Nothing in the status report indicated he was being hacked, or that the program was drawing on anything but already booted material. He plunged himself back into the simulation. "Resume."
Marly tugged at his sleeve. "You're really going to make us steal that zeppelin and leave all those headhunters running loose?"
"Last time," Gabe said, "we're not doing Headhunters. We can't. House of the Headhunters wasn't a Para-Versal release."
"They're all in on it, I've told you that before, hotwire."
He groaned. "Just steal this zeppelin with me, and then I'll go get headhunters with you later. All right?"
"That's more like it," said Caritha. "Five minutes. Hope you can run like a rabbit."
He took it all the way to the point where they were about to lift off in the zeppelin before he called a halt. The effort of keeping things moving had drained him. Perhaps he was going to have to give in and use fresh copies devoid of most of the headhunters material.

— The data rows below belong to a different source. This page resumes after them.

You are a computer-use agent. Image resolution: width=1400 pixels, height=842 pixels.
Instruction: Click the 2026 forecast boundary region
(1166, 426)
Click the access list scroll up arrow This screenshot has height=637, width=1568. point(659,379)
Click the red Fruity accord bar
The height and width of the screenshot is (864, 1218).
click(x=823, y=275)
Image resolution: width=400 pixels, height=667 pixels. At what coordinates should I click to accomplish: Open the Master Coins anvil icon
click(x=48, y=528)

The programs wouldn't be as broken in and easy to interact with, but it would be better than tinkering with the present versions.

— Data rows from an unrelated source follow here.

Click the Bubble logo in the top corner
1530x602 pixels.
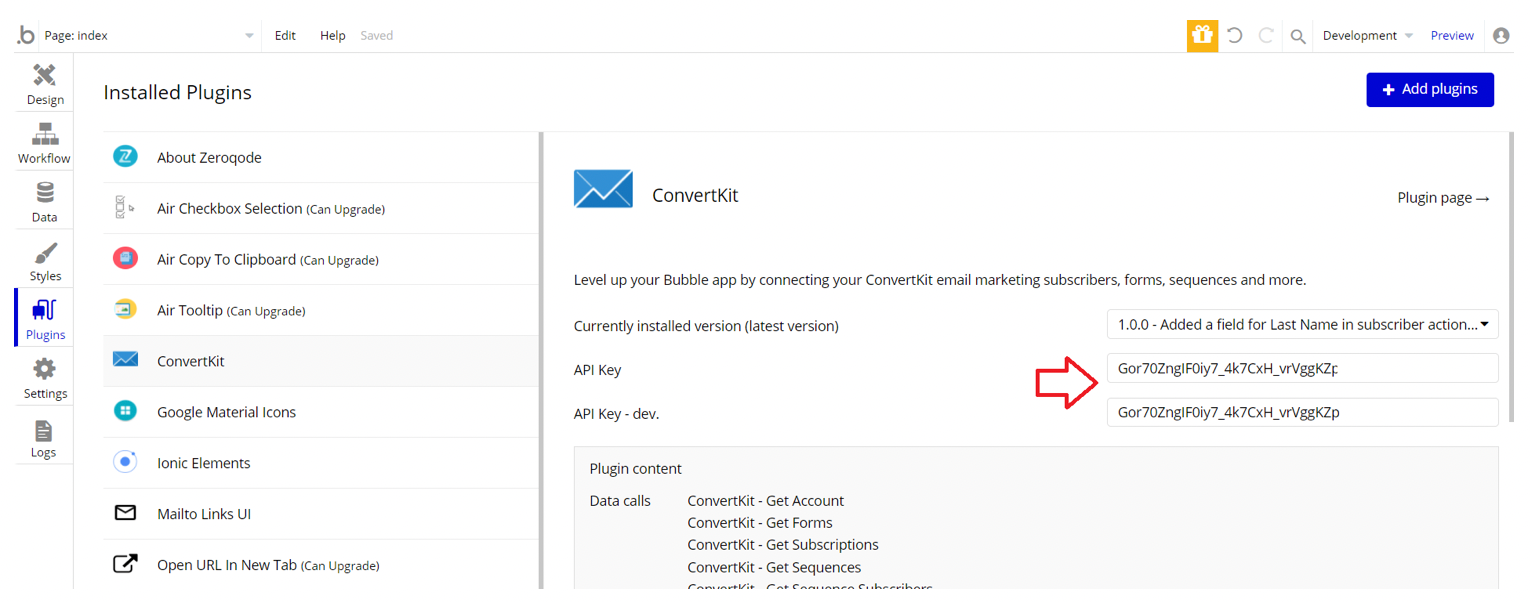(x=25, y=35)
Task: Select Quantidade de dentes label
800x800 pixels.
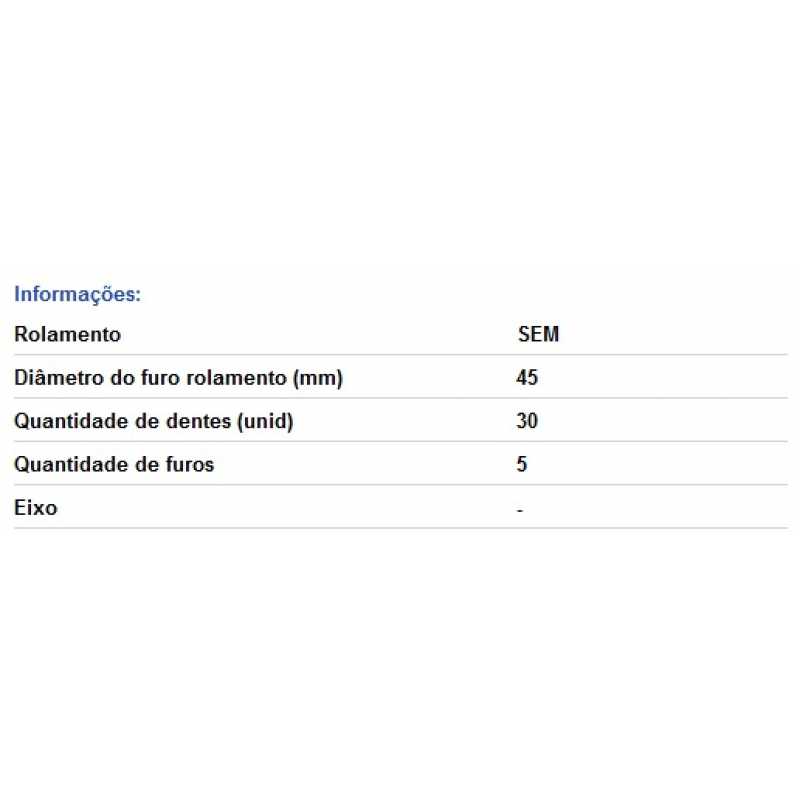Action: [154, 421]
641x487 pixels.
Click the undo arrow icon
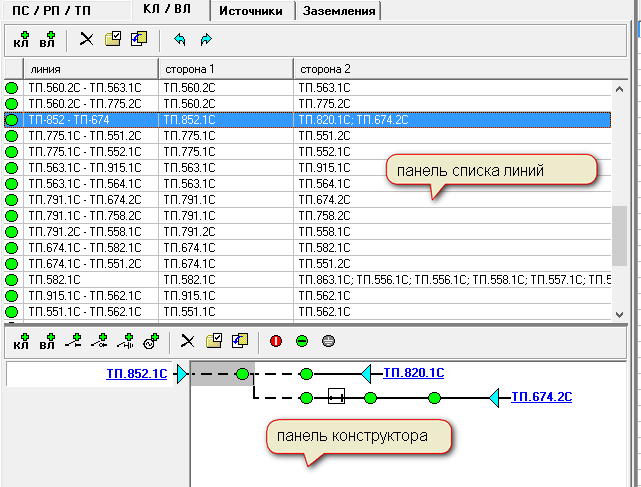tap(180, 40)
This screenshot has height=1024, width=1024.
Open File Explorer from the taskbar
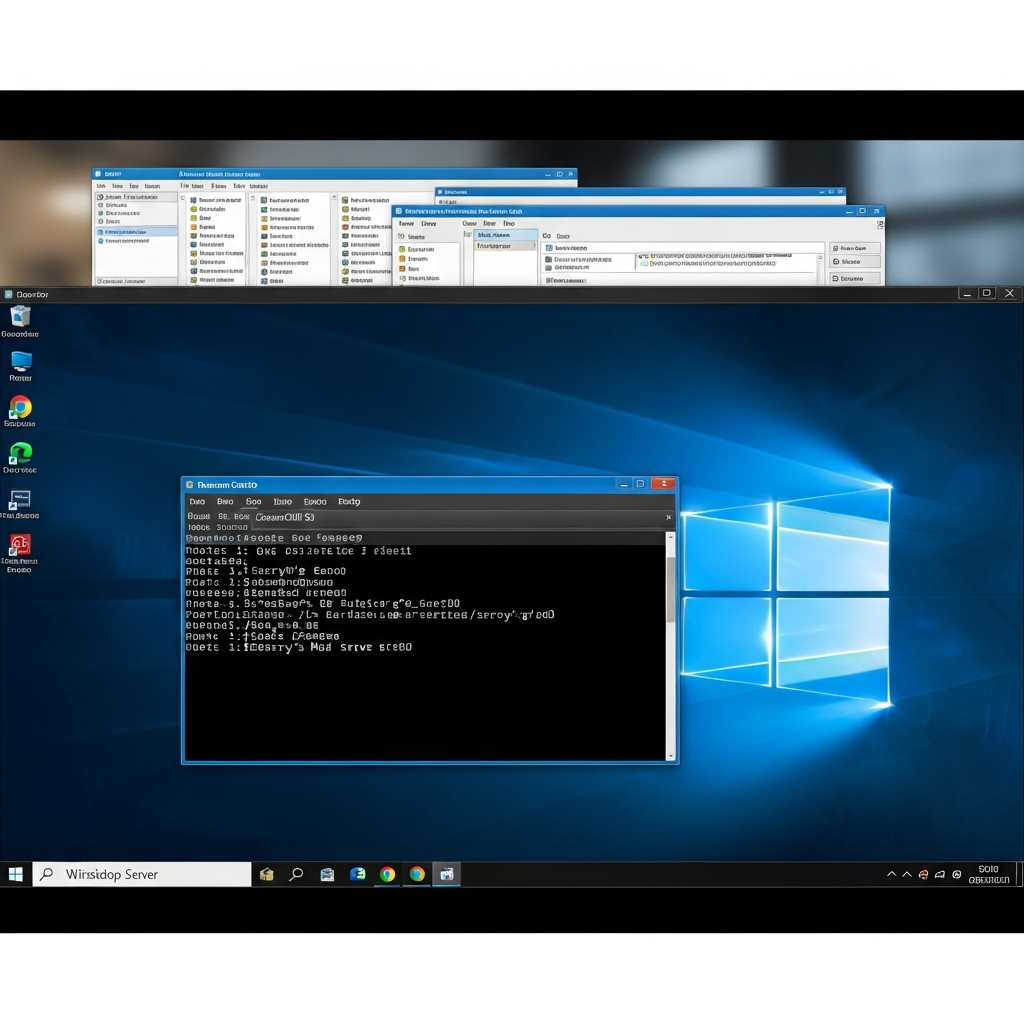[x=266, y=873]
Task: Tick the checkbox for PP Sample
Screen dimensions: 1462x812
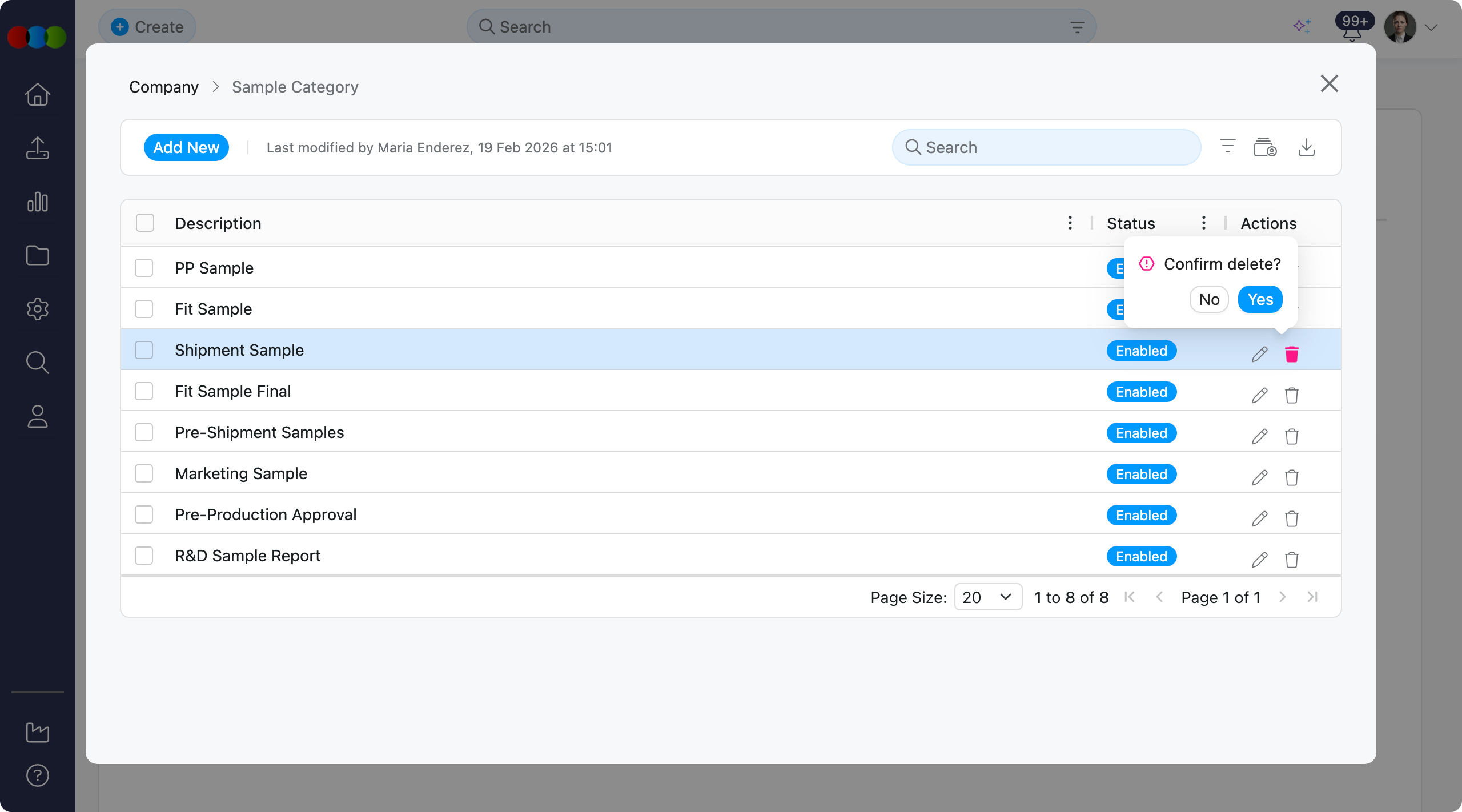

No, you don't want to tinker with us as we are now, hotwire, said Caritha's voice in his mind suddenly, because we're your best friends, and you're really going to want us after those sockets go in.
Still putting fancy dress on his own thoughts and calling it company. But he wasn't so far gone that he didn't know what he was doing, couldn't tell the difference.
That's why you want to keep us the way we are, hotwire. Because later on, after the sockets go in, telling the difference between us'll be harder. A lot harder.
He wondered about that for days, for weeks, all the way up to the time they put the sockets in. Right downstairs in Medical, as it turned out, not in Mexico.
22
Change for the machines. The groups went crazy for it.
She had missed most of the outgrabe when the story had broken, but there was still plenty of noisemaking going on when she had returned from Mexico. Dog-and-pony shows for the media, for the rock groups, for Concerned Citizens for a Better Tomorrow and the National Council of Implant Clinics and the Mothers' March for Mental Health and Addicts Anonymous. For the National Concerned Marching Addicts of Anonymous Mental Clinics, for all she knew. It was hard to tell the addicts from the mothers and the mothers from the others, and it was a brand new world out there.
Meet the new world. Same as the old world.
That wasn't how the old chorus went, but that was all right, because it wasn't really true, either. But the Beater could pretend it was. Basically. Basically the job's the same. Hear the music, make the pictures.